RESIDENCY / Jan – Feb, 2016
EXHIBITION / Mar – April, 2016
Makeshift is pleased to present Consumer Culture, a stereoscopic drawing by Brian Carey. Created during his studio residency, the drawing, complete with 3D glasses, derives from an unexpected yet formative encounter with Split Ring, a large minimalist sculpture currently stationed in the Woodland Mall in Grand Rapids, MI. As part of an ongoing critique of our economic system’s pervasive influence on our individual and collective identity, Brian depicts the interior public sculpture as it exists today, surrounded by retail stores and standard mall décor. Translated from a series of digitally manipulated photographs, the drawing itself is indistinct and difficult to decipher. When viewed with 3D glasses, the separated lines and colors merge, creating the illusion of volume and depth, thus reinforcing a concept that Brian suggests, “…relies on superficiality.”

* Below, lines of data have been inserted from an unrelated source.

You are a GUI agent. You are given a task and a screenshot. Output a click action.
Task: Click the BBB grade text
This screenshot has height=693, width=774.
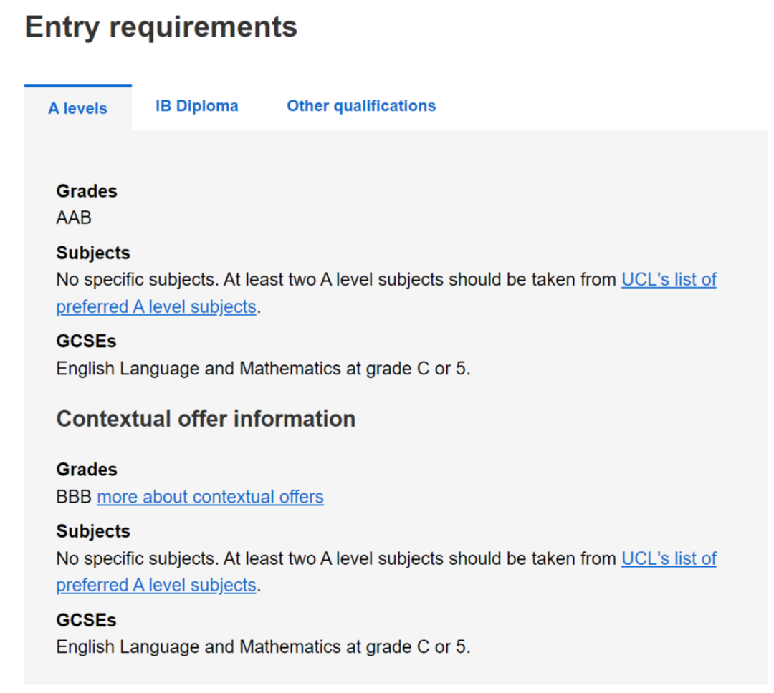coord(74,497)
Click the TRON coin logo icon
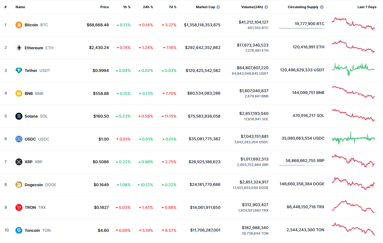Screen dimensions: 383x243 point(19,207)
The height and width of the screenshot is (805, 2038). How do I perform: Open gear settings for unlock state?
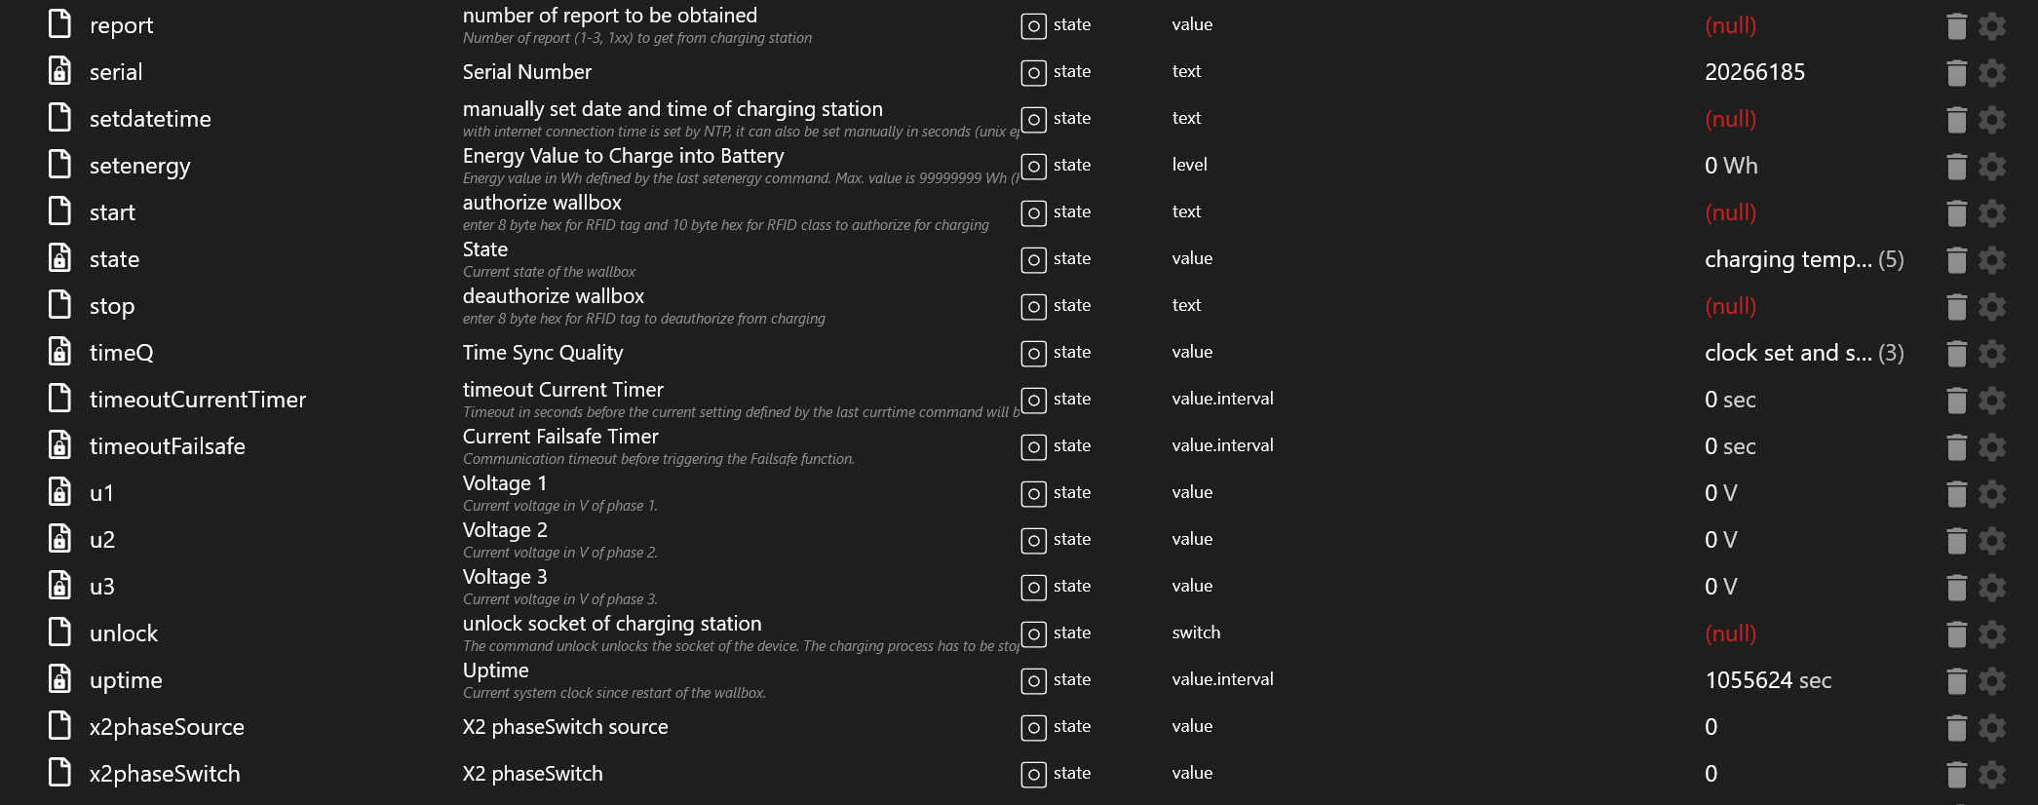1992,634
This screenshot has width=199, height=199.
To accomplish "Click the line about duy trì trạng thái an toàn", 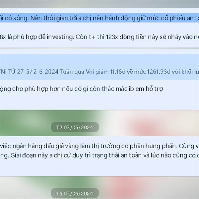I will 100,155.
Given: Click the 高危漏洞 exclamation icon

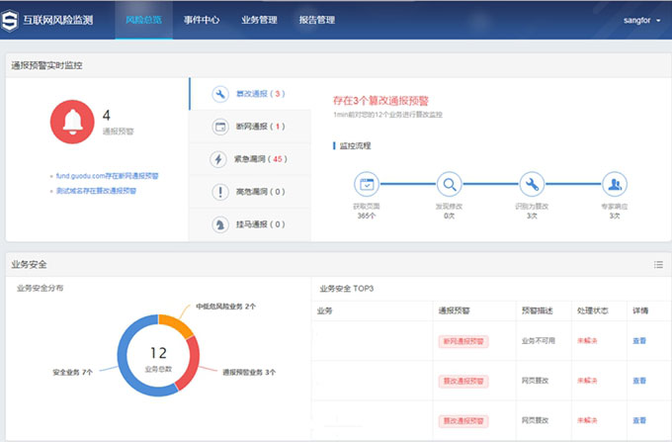Looking at the screenshot, I should (x=220, y=192).
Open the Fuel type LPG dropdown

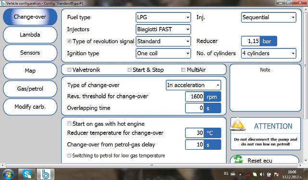click(x=163, y=17)
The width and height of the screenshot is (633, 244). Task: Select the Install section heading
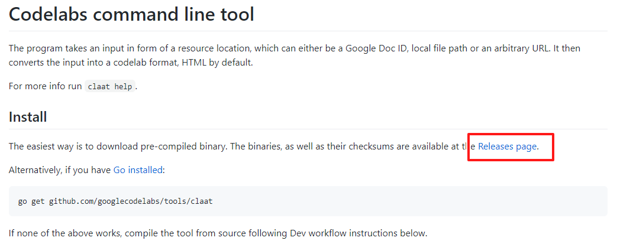(x=28, y=117)
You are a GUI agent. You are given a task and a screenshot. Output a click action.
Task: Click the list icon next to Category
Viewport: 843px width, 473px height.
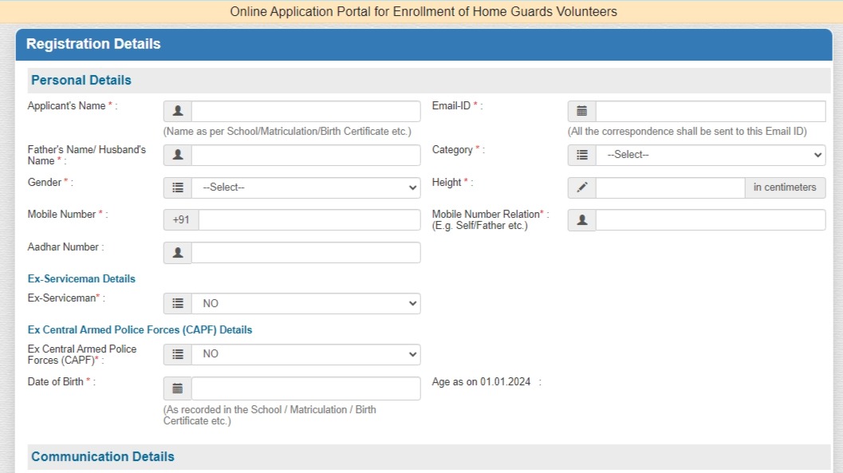tap(582, 154)
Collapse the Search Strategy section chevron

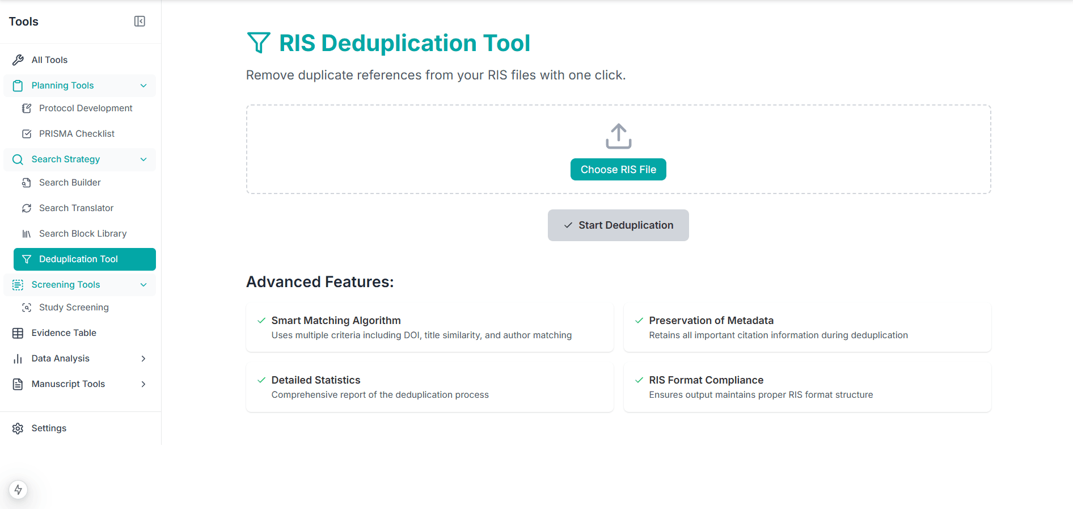pos(143,159)
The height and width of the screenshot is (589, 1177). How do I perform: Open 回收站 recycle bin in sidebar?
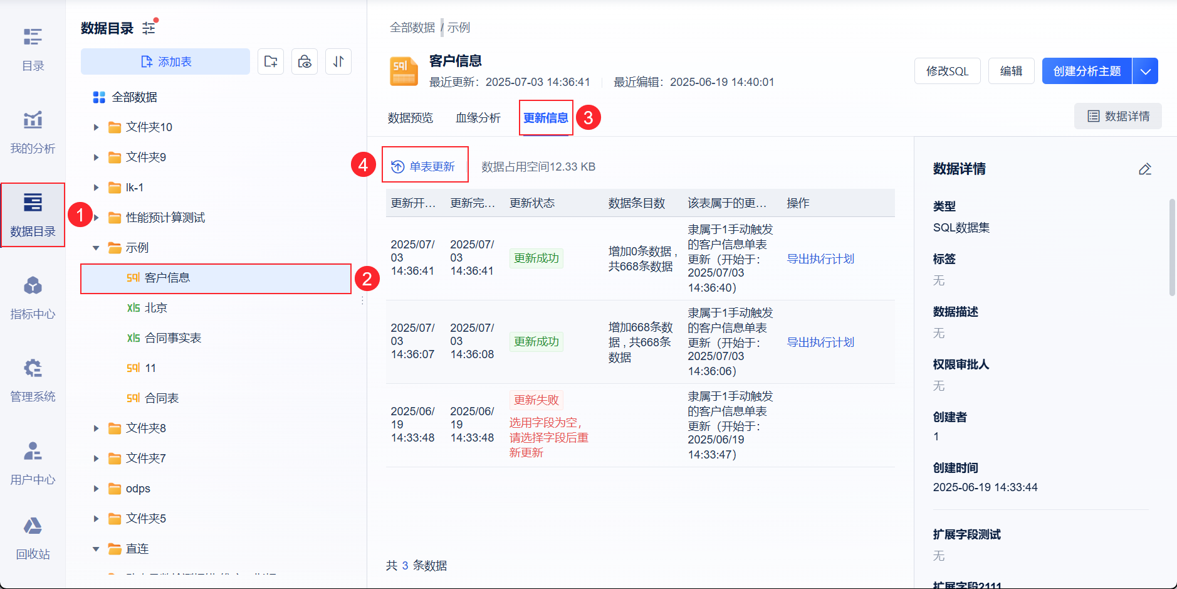click(33, 538)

In Consumer Culture, the monumental permanence of the steel sculpture stands in stark contrast to the surrounding landscape of planned obsolescence. In a setting that encourages impulsive consumption over thoughtful meditation, their contradictory natures seem to call attention to one another. Brian’s decision to augment our visual experience demands that we look differently, perhaps more critically, in order to bring these implications into focus. A surprising, yet practical comparison can be made to John Carpenter’s cult classic, They Live. The 1988 film depicts a man that stumbles upon a pair of sunglasses that enable him to see oppressive alien propaganda that subliminally populates billboards, newspapers, and politics. It’s a deceptively simple device that, like Consumer Culture, delivers a subversive message within an entertaining premise. Despite their wildly different sensibilities, they both ask something simple – that when the glasses come off, we don’t forget what we’ve seen.